Thursday, April 11, 2013

First Snow

When was the last time you did something for the first time? When was the last time you were awed by something unfamiliar and new?

I was 17 years old when I told myself never to allow my future self to fall into mediocrity or apathy. I had no idea what lay ahead, and it was so easy to make promises that sounded easy enough to accomplish, given the circumstances I have always known. I used to have what jaded people call the mythical drive to be someone who does something important with her life.

What I didn’t know is that there will be events in my life that will terrify me, will break me and unglue me. I didn’t know it will take me preternatural effort to pull myself together and use all my energy to impede self-implosion. I didn’t know how safe Mediocrity could become to someone forced to evacuate her comfort zone.
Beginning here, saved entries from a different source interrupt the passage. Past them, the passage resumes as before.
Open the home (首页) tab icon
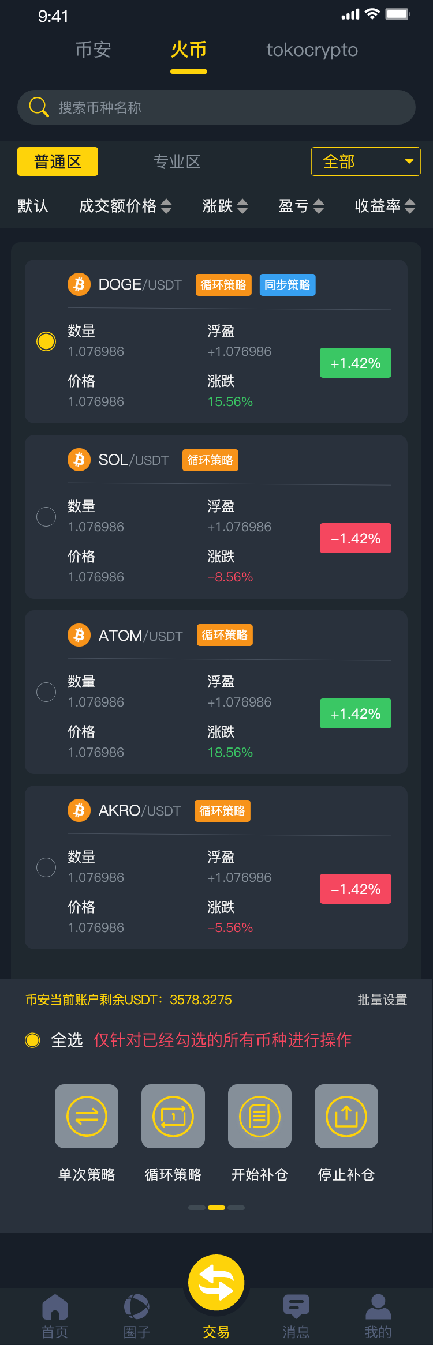Viewport: 433px width, 1345px height. tap(55, 1307)
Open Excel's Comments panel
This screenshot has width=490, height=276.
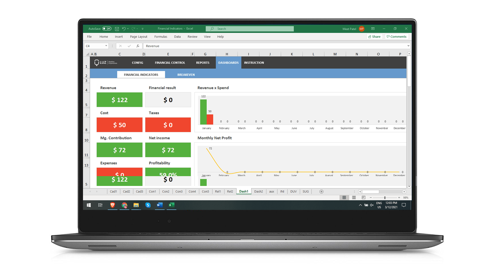396,36
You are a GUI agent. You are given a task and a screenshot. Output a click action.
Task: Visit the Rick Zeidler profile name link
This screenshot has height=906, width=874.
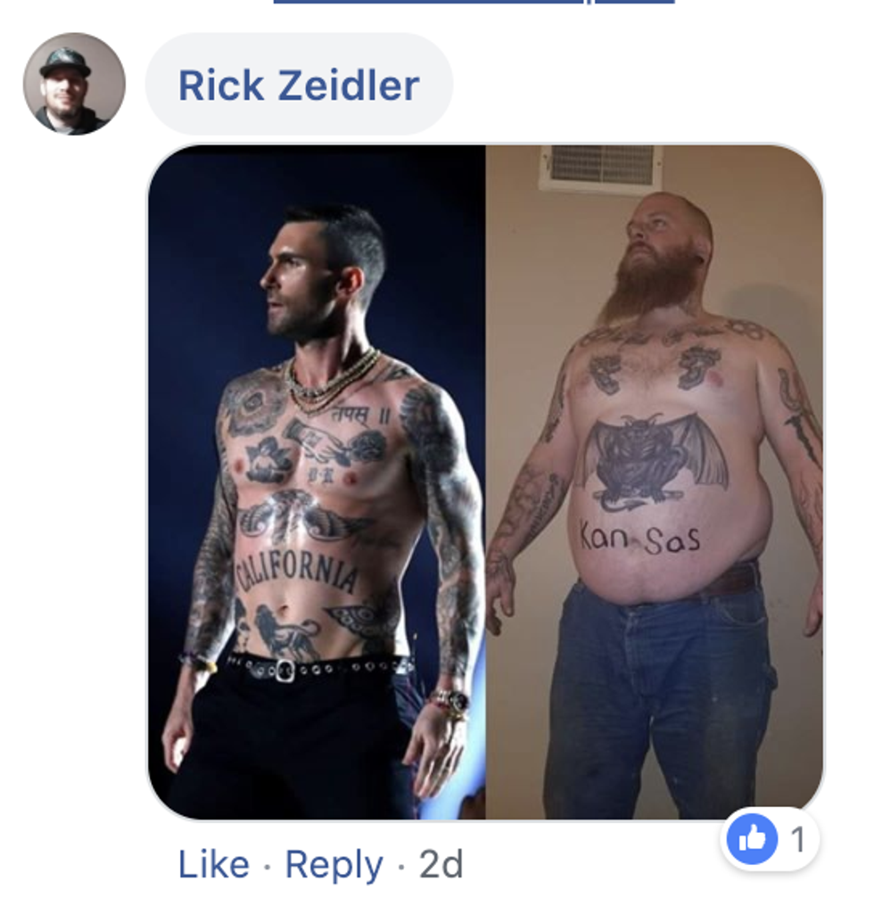[299, 86]
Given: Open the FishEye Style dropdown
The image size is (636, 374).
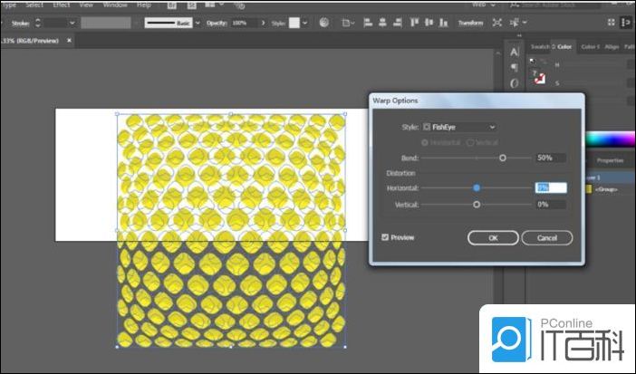Looking at the screenshot, I should (x=459, y=127).
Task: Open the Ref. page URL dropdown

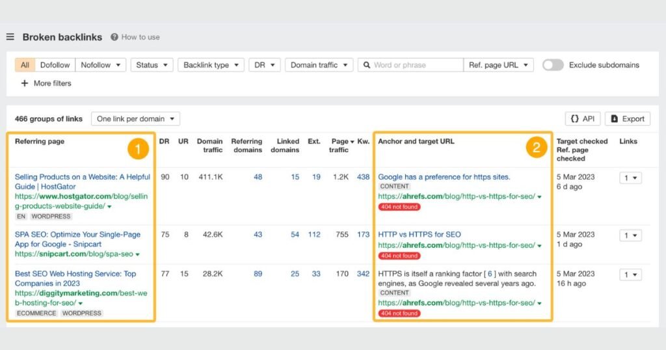Action: [x=498, y=65]
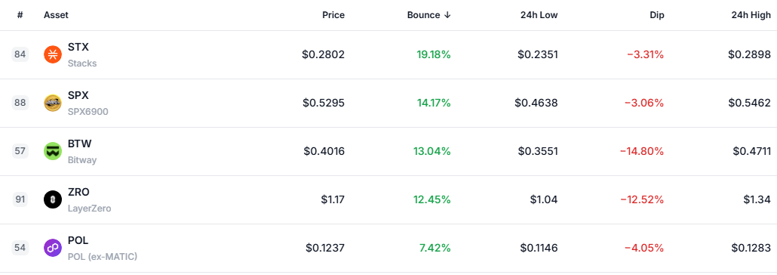Sort by the 24h High column header
The width and height of the screenshot is (777, 275).
(x=751, y=15)
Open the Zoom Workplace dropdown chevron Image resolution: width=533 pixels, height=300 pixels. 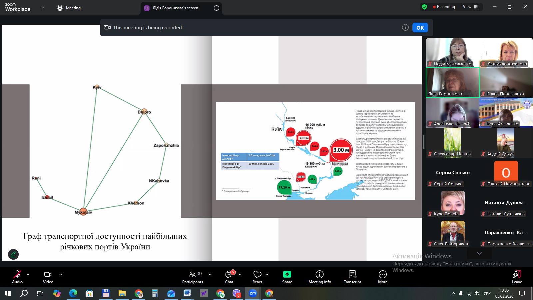click(x=42, y=8)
I wish I had been one of those people whose reaction to grief was to push forward, climb mountains and tame lions. My nature and nurture instinct was to pull the covers over my head instead. I retreated from Life, because it has become a scarier, surreal place where everything that made sense was turned upside down. I lived like this for years. I have wasted the latter part of my 20s tiptoeing around, trying not to rock the boat.

But there’s nothing like the freezing cold to wake up the senses. The last time I did something for the first time was to taste snow. The last thing that awed me was a mini-snowman with thumb tacks for eyes, peanut for a nose and stick for a mouth.

By some benevolent act of Fate and Faith, I found myself fulfilling a dream I’ve had since I was 4 years old. To touch, feel, be in the snow. I could’ve held snow in Korea or China or Japan. But none of them would resonate with me by aligning the two things I have always wanted to do. Snow in London is a league of its own, at least to me. It’s the best of my best daydreams. It was unbelievable to the point of miraculous. You know how some virgins say it matters who and how your first is? If you wanted Ryan Gosling to be the first, and you want it to be awesome, but life could only afford you either Ryan Gosling or awesome and never both, wouldn’t you feel the tiniest bit of regret? Well, imagine how it felt for me to have both Gosling and awesomeness.

Standing in the middle of a surprise snowstorm in the heart of London was the wake up call I needed. Finally, I realized it’s time to shake off the bed covers, comb my hair, brush my teeth and venture into the new breakfast season of my life. And breakfast is always awesome.

I have been broken, terrified and unglued. But I have survived by allowing and recognizing the small miracles in my life. In terms of a life well-lived, I may have lost some time, but I never lost the path.